You may have inferred that deep (also known as cold) water reefs, are reefs that form in deeper or colder waters than typical warm, shallow reefs, but the difference can be pretty striking. While shallow water reefs can go from the shore to about 65m (~200ft), deep water corals are generally found between 50-4000m (~150-13,000ft)¹. So while shallow water reefs are limited to depths where the light can support photosynthetic activity, these deep water habitats go all the way to what’s known as the Abyss Zone of the ocean, a place shrouded in total darkness¹².
A deepwater fish swims through a L. pertusa forest. Wikimedia Commons
So what makes these reefs different? Well first of all, the stony coral species that construct these deep reefs are azooxanthellate, which means they’re lacking the microscopic algae that use photosynthesis to produce organic molecules needed for the shallow water coral to live. The deep water coral make up for this by filtering out plankton and other microorganisms out of the water to provide them with the nutrition they need without sunlight. While living without the necessity of relying on other organisms for help might sound handy, it isn’t easy. For one, while there are over 800 reef building stony corals that thrive in warm shallow waters, only 10 have been found that can survive in the depths of deep water reefs. All 10 species are not created equal however, and a branching coral known as Lophelia pertusa often dominates deep water sites¹³.
Lophelia pertusa reef. Lack of photosynthetic algae causes coloration from bone white to orangish brown. High branching creates complex habitats. © C. Dullo, IFM-GEOMAR
http://2014.extrememarine.org.uk/theunfathomabledeepmarineenviroment/introduction/index.html
While you might think L. pertusa is overwhelming the competition with a high capacity to proliferate, it actually has a slow growth rate characteristic of deep water corals due to the cold temperatures and lack of photosynthetic assistance, and averages between 4-20mm (.16-.79in) per year.
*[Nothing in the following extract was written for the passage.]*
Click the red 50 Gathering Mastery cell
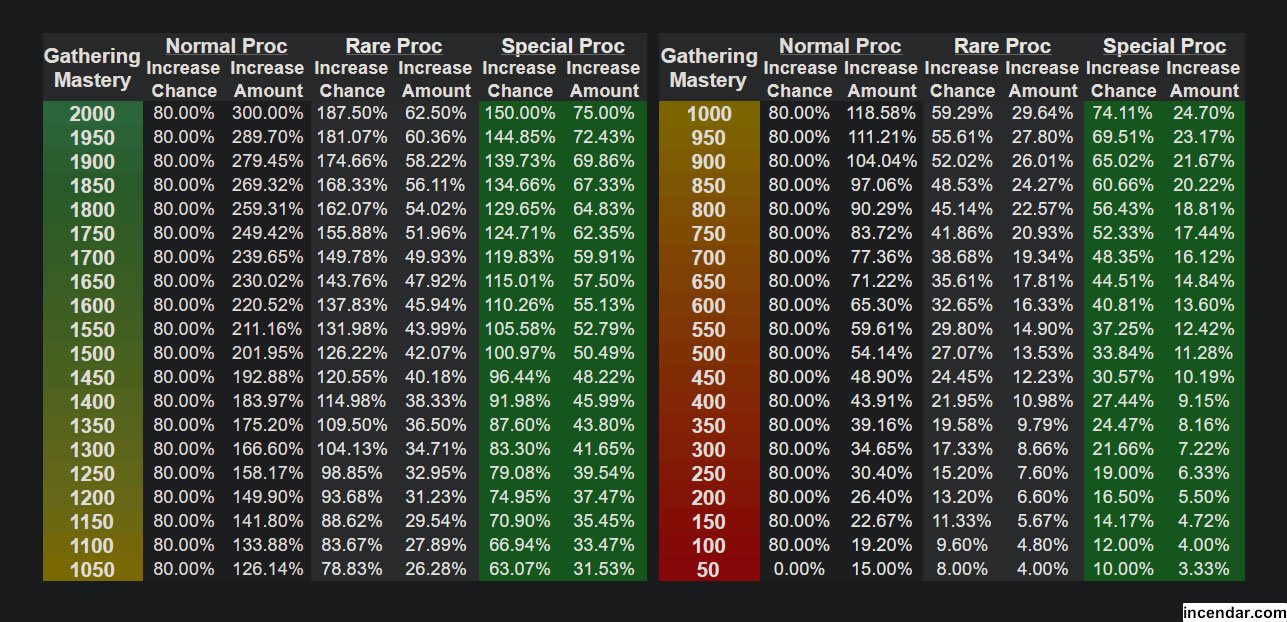This screenshot has width=1287, height=622. coord(708,570)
In contrast, shallow water corals can grow up to 10cm (4in) per year, (relatively) quickly building up reef structures. Despite this, L. pertusa, is responsible for many of the large deep water structures scattered around the world. Large structures such as the Darwin Mounds and Porcupine Seabight near the UK and Sula Ridge in Norway can form reefs 300m high that stretch for kilometers. These complex structures are built up over thousands or even millions of years of slow reef growth. These ever changing geologic and biologic marvels can be used to provide great insight into ocean conditions in past millennia and are great homes to many diverse ocean creatures, from sharks to sponges, which is why they should be preserved ¹³°.
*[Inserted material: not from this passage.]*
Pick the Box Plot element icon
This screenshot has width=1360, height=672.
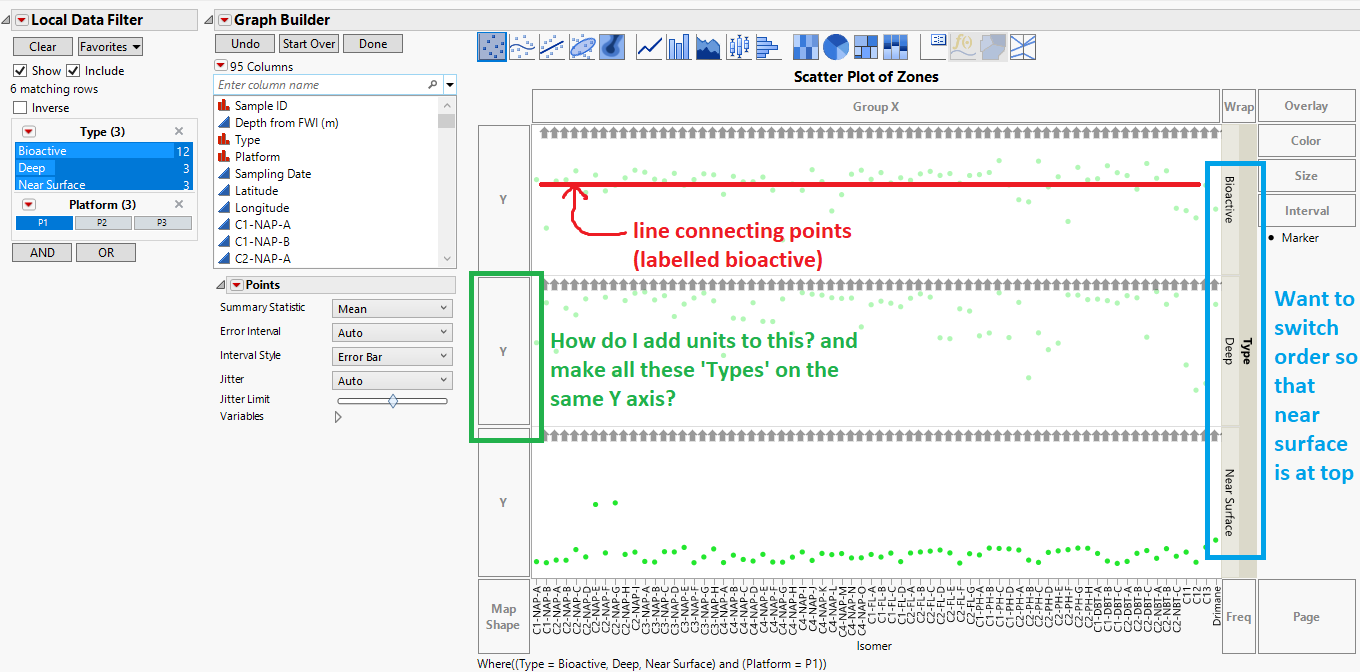click(738, 46)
Like many parts of our natural world today, these deep sea habitats are threatened by human action. Physical destruction from fishing trawlers and deep sea oil drilling, and slowing of growth processes due to large scale ocean acidification are destroying these complex and diverse habitats. In order to keep these intact to preserve ocean life and find more out about what conditions were like millennia ago, we need to protect these delicate environments.
¹Roberts JM (2006) Reefs of the Deep: The Biology and Geology of Cold-Water Coral Ecosystems. Science 312:543–547.
²http://192.171.193.68/assets/pdf/marine_healthcheck05.pdf#page=75
³Sheppard C, Davy SK, Pilling GM (2012) The biology of coral reefs. Oxford University Press, Oxford.
°Rogers AD (1999) The Biology of Lophelia pertusa (Linnaeus 1758) and Other Deep-Water Reef-Forming Corals and Impacts from Human Activities. International Review of Hydrobiology 84:315–406.